Copy each line in the data below that contains the word "grid".

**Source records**
○ ○ ○ ○ ○ ○ ○

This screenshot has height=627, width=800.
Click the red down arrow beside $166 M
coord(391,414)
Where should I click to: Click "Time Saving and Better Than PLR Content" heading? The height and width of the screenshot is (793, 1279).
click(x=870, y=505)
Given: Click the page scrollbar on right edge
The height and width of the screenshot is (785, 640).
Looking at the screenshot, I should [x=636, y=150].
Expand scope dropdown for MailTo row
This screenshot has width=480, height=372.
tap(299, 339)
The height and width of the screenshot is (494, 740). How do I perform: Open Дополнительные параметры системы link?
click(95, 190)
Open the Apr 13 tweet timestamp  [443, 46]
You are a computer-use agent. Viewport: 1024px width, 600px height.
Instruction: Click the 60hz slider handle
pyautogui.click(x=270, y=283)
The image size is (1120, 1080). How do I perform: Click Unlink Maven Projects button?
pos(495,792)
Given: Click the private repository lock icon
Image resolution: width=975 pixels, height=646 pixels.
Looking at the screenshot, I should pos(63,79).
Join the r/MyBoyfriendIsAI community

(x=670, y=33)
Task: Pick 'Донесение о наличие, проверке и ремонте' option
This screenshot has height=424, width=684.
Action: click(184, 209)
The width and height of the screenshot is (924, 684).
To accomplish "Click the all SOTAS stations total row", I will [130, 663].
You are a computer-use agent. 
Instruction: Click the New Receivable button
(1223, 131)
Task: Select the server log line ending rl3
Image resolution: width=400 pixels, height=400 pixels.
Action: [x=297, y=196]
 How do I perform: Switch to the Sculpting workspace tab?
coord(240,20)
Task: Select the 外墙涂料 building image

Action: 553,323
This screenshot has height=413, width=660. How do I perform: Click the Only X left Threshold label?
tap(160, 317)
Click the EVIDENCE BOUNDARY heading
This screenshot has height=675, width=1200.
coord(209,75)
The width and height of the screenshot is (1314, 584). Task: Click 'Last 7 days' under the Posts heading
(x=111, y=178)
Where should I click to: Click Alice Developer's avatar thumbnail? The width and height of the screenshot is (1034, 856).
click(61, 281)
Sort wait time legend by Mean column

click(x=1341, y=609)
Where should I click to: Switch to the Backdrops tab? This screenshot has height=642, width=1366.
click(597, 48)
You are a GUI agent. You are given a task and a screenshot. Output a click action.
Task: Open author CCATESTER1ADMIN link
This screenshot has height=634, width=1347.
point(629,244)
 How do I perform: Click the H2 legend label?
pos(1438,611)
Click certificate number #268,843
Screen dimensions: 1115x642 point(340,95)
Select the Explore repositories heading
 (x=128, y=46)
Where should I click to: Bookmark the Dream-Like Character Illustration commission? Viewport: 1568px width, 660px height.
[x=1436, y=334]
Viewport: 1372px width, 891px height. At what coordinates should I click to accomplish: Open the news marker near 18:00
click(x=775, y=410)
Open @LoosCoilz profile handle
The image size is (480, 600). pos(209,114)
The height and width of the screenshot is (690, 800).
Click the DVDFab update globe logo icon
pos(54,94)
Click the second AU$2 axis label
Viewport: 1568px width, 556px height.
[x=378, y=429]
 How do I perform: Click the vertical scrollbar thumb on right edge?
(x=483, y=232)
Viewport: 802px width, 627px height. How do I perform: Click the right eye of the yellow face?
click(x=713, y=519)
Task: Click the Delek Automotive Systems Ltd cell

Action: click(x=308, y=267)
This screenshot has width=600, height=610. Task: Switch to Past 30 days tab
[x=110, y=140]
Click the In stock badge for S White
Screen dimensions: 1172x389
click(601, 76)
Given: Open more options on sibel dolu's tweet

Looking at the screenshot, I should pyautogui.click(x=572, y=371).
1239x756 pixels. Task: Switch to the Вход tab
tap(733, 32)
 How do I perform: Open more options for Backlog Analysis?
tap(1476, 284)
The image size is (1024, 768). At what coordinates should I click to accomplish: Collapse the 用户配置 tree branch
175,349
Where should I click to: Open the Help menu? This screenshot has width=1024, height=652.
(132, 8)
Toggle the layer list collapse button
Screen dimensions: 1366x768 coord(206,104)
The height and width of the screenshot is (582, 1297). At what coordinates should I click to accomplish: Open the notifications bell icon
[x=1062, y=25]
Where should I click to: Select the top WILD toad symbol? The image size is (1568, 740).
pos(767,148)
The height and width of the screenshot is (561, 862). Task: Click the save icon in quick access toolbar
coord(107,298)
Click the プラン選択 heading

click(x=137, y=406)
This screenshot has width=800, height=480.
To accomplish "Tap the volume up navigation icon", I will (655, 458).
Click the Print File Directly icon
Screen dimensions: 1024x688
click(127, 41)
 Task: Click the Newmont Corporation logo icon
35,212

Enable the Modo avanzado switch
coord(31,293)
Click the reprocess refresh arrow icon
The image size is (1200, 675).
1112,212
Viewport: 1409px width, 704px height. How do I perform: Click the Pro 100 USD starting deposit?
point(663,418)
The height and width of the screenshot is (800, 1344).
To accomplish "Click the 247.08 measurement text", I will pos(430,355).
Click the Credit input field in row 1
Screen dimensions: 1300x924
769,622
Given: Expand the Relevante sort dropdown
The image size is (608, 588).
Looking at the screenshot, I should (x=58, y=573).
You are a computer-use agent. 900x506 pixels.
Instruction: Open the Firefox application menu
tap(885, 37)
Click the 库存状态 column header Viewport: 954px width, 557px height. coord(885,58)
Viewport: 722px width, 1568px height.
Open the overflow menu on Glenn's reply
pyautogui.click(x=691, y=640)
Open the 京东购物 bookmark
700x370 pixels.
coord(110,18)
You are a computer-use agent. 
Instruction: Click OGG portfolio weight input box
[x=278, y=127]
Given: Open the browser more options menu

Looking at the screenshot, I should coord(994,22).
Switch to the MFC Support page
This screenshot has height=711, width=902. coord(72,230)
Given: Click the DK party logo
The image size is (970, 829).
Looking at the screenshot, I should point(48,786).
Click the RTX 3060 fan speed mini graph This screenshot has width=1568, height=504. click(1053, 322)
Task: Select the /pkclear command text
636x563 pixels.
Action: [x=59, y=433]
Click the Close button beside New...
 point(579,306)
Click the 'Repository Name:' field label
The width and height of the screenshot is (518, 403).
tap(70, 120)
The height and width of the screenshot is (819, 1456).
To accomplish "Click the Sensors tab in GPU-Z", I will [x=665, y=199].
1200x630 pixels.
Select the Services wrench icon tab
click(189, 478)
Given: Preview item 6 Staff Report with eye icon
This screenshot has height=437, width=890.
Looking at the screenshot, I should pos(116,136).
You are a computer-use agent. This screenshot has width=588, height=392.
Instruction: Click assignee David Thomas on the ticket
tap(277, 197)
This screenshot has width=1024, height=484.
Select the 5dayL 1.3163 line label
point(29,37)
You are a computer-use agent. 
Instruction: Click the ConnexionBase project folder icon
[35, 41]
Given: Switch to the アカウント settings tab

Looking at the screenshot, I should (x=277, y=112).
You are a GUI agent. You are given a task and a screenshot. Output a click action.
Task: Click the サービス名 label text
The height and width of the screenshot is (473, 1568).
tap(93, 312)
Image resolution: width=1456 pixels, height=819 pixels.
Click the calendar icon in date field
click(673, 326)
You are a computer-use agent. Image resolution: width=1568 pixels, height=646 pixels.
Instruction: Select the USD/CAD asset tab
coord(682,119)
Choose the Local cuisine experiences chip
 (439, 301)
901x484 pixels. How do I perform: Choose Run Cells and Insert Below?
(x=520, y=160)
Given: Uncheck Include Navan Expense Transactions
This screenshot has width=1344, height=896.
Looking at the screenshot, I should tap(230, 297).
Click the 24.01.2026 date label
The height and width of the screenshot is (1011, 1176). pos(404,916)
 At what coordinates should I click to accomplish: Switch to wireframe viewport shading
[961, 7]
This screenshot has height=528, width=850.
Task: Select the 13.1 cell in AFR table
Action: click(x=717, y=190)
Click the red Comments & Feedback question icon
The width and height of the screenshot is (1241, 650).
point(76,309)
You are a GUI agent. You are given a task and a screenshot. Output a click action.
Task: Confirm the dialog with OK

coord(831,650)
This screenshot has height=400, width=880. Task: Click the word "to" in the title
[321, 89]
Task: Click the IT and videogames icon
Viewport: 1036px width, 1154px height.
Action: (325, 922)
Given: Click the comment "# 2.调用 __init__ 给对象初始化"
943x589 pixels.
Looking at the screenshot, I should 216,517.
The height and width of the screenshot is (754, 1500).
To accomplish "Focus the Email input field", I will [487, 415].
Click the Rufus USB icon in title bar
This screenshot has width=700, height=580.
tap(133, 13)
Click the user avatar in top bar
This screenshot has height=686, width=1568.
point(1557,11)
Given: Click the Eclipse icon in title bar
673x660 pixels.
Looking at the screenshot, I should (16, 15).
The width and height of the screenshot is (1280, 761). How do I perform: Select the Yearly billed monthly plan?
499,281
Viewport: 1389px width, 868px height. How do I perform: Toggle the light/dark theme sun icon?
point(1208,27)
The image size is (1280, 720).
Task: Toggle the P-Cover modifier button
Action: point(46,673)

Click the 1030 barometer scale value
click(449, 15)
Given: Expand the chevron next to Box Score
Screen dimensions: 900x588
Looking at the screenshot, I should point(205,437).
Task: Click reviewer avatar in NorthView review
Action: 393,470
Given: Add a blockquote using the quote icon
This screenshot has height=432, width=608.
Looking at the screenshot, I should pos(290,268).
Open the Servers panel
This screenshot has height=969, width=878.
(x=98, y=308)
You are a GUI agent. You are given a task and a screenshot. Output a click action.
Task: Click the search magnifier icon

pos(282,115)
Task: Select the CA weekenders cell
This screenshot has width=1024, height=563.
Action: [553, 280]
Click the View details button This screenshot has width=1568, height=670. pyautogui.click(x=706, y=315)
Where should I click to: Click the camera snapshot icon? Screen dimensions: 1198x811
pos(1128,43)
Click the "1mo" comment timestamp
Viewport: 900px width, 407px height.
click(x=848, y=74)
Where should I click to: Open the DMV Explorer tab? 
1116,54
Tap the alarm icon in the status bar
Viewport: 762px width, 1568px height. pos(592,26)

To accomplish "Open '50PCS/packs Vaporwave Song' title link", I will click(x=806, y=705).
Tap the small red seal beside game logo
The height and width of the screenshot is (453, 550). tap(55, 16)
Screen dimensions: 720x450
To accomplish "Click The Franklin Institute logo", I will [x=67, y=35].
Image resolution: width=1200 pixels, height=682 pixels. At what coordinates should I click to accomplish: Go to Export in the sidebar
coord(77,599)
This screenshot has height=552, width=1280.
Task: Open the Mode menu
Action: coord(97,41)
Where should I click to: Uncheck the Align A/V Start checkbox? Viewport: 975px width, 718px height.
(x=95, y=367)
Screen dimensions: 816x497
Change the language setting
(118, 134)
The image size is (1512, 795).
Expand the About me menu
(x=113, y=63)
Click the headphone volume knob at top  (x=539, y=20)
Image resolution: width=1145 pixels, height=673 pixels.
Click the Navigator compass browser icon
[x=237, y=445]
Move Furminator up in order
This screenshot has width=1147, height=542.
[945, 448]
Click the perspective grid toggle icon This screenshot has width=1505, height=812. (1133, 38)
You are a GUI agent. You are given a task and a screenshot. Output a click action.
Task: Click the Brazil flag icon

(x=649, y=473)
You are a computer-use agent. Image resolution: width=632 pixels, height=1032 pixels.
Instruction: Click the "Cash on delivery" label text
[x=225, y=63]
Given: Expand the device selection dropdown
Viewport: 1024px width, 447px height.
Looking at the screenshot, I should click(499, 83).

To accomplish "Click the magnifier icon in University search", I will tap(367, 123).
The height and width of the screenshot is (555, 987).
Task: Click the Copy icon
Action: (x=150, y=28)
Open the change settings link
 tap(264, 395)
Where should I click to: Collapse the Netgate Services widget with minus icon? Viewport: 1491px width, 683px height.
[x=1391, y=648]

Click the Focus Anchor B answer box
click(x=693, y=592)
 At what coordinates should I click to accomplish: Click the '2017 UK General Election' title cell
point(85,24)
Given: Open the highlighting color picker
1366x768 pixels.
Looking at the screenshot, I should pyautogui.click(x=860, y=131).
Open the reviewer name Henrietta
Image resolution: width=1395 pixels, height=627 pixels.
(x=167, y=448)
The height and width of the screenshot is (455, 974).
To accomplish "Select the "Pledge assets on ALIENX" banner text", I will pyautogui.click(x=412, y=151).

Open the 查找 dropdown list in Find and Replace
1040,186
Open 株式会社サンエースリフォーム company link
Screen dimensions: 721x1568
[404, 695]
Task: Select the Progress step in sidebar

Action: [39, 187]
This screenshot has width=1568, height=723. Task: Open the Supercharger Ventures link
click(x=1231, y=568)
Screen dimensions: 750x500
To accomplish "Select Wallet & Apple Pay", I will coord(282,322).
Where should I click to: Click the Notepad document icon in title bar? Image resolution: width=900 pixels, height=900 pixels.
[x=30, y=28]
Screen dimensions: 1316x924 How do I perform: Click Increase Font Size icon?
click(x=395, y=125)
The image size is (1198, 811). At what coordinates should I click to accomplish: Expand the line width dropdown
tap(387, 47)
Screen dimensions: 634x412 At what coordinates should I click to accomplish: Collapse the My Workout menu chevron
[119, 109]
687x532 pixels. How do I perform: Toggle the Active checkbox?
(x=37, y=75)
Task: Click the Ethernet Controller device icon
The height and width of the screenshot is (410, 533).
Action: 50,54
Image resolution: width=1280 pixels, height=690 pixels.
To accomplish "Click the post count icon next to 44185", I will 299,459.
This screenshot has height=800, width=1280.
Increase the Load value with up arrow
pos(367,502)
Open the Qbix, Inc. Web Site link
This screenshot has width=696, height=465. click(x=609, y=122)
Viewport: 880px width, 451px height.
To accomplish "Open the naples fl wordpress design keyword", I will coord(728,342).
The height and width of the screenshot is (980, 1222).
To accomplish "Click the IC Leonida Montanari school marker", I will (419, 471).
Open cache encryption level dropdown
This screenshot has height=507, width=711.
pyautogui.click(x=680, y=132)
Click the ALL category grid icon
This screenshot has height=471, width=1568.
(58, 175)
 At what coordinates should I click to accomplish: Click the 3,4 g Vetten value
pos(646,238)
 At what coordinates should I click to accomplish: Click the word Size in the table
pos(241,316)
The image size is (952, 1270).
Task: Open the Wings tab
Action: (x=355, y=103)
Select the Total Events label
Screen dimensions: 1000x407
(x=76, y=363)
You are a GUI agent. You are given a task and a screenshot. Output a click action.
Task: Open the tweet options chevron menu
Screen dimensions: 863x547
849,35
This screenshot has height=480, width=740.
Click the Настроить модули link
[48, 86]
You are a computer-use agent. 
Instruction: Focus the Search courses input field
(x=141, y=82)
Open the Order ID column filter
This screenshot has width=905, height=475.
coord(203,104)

○ ○ ○ ○ ○ ○ ○

**Response area**
Click the perspective grid toggle icon This screenshot has width=1505, height=812. (1133, 38)
Click the ALL category grid icon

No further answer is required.